In this book we are in the hands of a master biographer. Not many biographers would have the courage to take on a whole family as a unit, but Brenda Niall does here. The sprawling, artistic Boyd family has representatives in nearly every branch of the arts (literature, painting, architecture, sculpture) and its family tree is studded with seemingly endless iterations of ‘Boyd’ and ‘a’Beckett’ in their names. Only an experienced biographer would even attempt such a complex group biography across five generations and nearly two centuries, and she handles it with consummate ease.
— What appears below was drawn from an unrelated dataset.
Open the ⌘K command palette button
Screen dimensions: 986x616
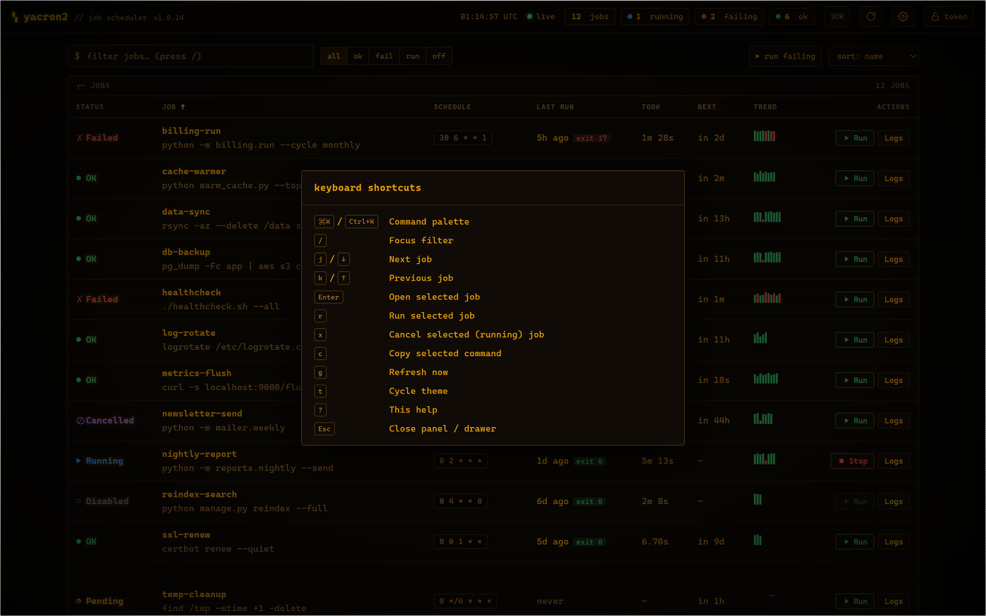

She owes much of her success to the very careful structuring that she has used to organize this unwieldy and voluminous information. She starts with four men: the emancipist-entrepreneur brewer John Mills; the wealthy pastoralist Robert Martin (of ‘Viewbank’ and ‘Banyule’ fame); William a’Beckett the Chief Justice of Victoria; and Captain Thomas Boyd, career militarist and settler. Even though the first section of the book is called ‘The Matriarch’ (referring to Emma Mills, later a’Beckett), Niall firmly embeds these four patriarchs as the founding fathers, so to speak, of the Boyd dynasty. She takes forty pages to do so in her opening chapter, and she returns to them as touchstones throughout the book. The tainted convict source of the money that Emma a Beckett (nee Mills) brought to the family was a secret, but it bestowed on its members the time and space to explore their artistic passions across multiple generations.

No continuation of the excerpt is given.